PUBLICADO EM 05 de ago de 2022

Trabalhadores Químicos elaboram Pauta Conjunta para o desenvolvimento da indústria

Químicos debatem propostas para o desenvolvimento da indústria no setor

Químicos debatem propostas para o desenvolvimento da indústria no setor

Com o objetivo de discutir propostas para recuperação da capacidade de produção da indústria química brasileira, lideranças da FEQUIMFAR/Força Sindical, Secretaria Nacional dos Químicos (SNQ-FS), FETQUIM/CUT, CNQ-CUT e Intersindical elaboraram um documento intitulado “Pauta Conjunta dos trabalhadores da indústria química para o futuro – Propostas para um novo ciclo de desenvolvimento industrial”.

A Pauta nasce da compreensão de que o debate sobre a reindustrialização brasileira não pode estar dissociado das necessidades concretas da classe trabalhadora e dos desafios sociais e ambientais que marcam o país no século XXI. Elaborado por dirigentes sindicais que representam mais de dois milhões de trabalhadores e trabalhadoras do setor, o documento apresenta um conjunto de propostas estratégicas voltadas à recuperação da capacidade produtiva da indústria química nacional, articulando desenvolvimento econômico, geração de empregos de qualidade e redução das desigualdades estruturais no mercado de trabalho.

Partindo do diagnóstico do processo de desindustrialização e da crescente dependência de importações — que passaram de 7% do consumo aparente nacional no início dos anos 1990 para 47% em 2021 — a pauta evidencia o caráter estratégico da indústria química para a soberania produtiva do país e para a agregação de valor às cadeias industriais e agroindustriais. Nesse sentido, defende a adoção de uma política industrial orientada por missões socioambientais, na qual o fortalecimento da capacidade produtiva não seja um fim em si mesmo, mas um instrumento para promover desenvolvimento social amplo, sustentabilidade ambiental e ampliação de direitos.
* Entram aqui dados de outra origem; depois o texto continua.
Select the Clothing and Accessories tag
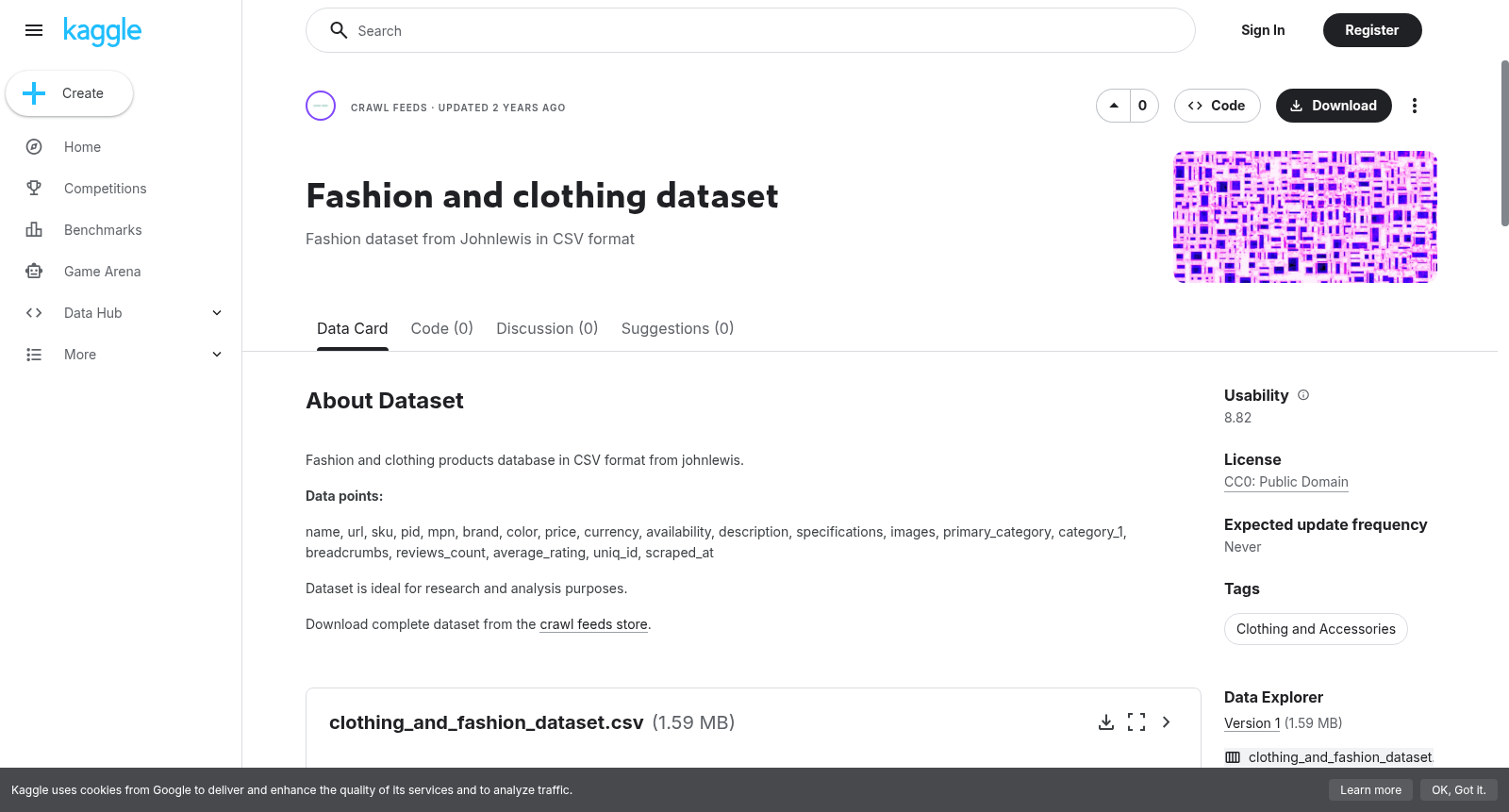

O documento também destaca o papel indutor do Estado na coordenação do investimento produtivo, especialmente em setores de alto impacto tecnológico e social, propondo a integração entre política industrial e política macroeconômica como condição para a retomada do crescimento com justiça social. Ao vincular o desenvolvimento industrial a áreas estratégicas como saúde, saneamento, habitação, segurança alimentar, inovação sustentável e mobilidade de baixo carbono, a pauta reafirma a centralidade do trabalho e da negociação coletiva na construção de um novo paradigma de desenvolvimento capaz de gerar empregos qualificados, distribuir renda e reduzir desigualdades históricas que atingem mulheres, negros, pessoas com deficiência e a população LGBTQIA+.